Après l'Allemagne qui vient de classer la Grande-Bretagne comme "zone de mutation des variants", c'est au tour de la France d'annoncer des restrictions pour les voyageurs en provenance du Royaume-Uni. Ceux-ci devront se plier à une période "d'isolement obligatoire". Et si la situation inquiète autant outre-Manche, c'est principalement à cause du variant indien, aussi nommé variant B.1.617.2, désormais détecté dans plus de 53 territoires.

Les contaminations au variant indien explosent

Celui-ci, considéré comme particulièrement contagieux, est en forte progression au Royaume-Uni. Selon le Guardian, le nombre de contaminations attribuées à ce variant aurait augmenté de 160% la semaine dernière. L'agence sanitaire Public Health England a comptabilisé 3.424 cas confirmés, contre 1.313 cas confirmés le jeudi précédent. Tout le pays est concerné.

Plus inquiétant encore. Selon l'agence sanitaire, les chiffres pourraient être sous-estimés. En effet, il y a "un décalage entre la collecte des échantillons et la révélation du variant identifié dans les tests positifs ". Le Royaume-Uni est pourtant l'un des pays disposant du meilleur système de séquençage.

Selon Eric Feigl-Dinq, épidémiologiste américain réputé, le variant indien serait en passe de devenir majoritaire sur le territoire. Citant un rapport de l'agence sanitaire (voir ci-dessous), l'épidémiologiste souligne qu'au 15 mai, le variant indien représentait environ la moitié de tous les cas identifiés en Angleterre.

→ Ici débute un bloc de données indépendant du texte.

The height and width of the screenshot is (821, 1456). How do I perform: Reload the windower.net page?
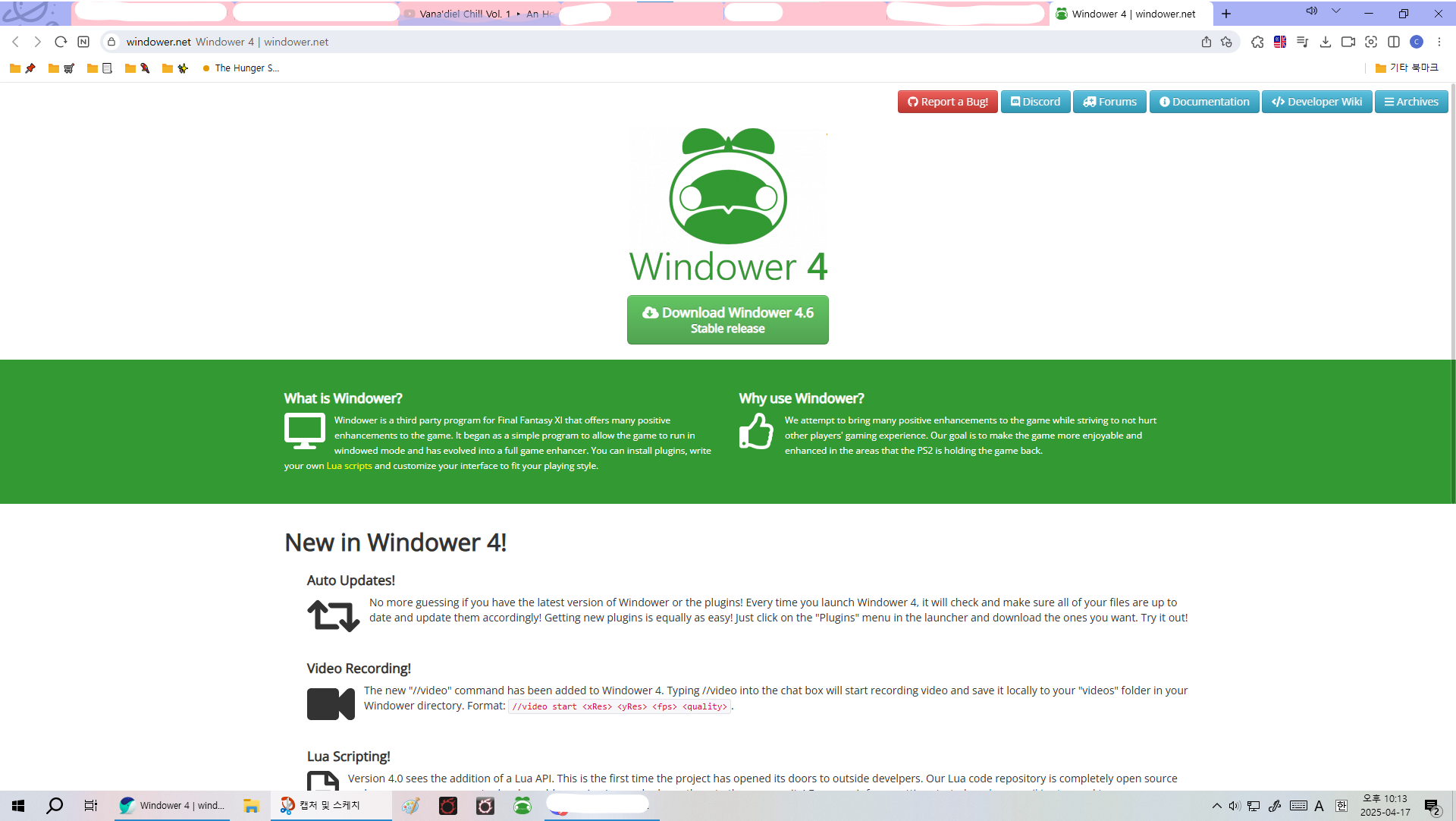61,42
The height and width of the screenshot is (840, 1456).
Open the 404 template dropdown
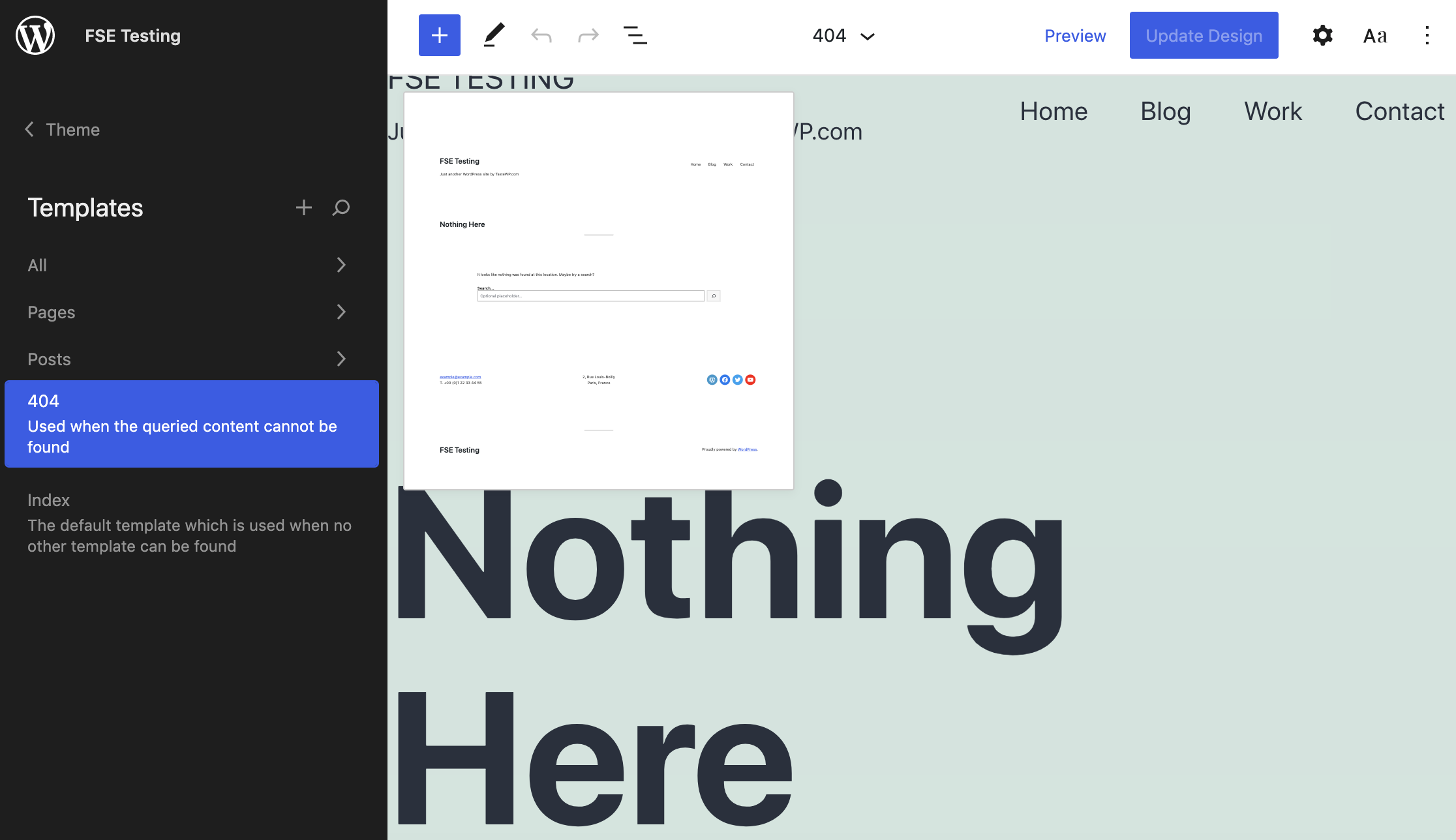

Relative bonne nouvelle du côté des vaccins

Au 21 mai, 55,7% de sa population avait reçu une première dose de vaccin contre le Covid-19. Même si la protection n'est pas encore totale après la première dose, une protection partielle peut être observée environ deux semaines après l'injection. Selon les résultats d'une étude publiée par Public Health England (PHE), les vaccins de Pfizer/BioNTech et d'AstraZeneca/Oxford se révèlent presque aussi efficaces contre le variant indien du coronavirus que contre le variant anglais. Des mesures ont été prises pour réduire à huit semaines l'intervalle entre les deux doses de vaccin pour les personnes de plus de 50 ans et les plus vulnérables.

Si le nombre de nouveaux cas de coronavirus, tous variants confondus, ne connaît pas encore une augmentation trop importante dans le pays, la contagiosité du variant indien fait craindre aux experts un regain de l'épidémie.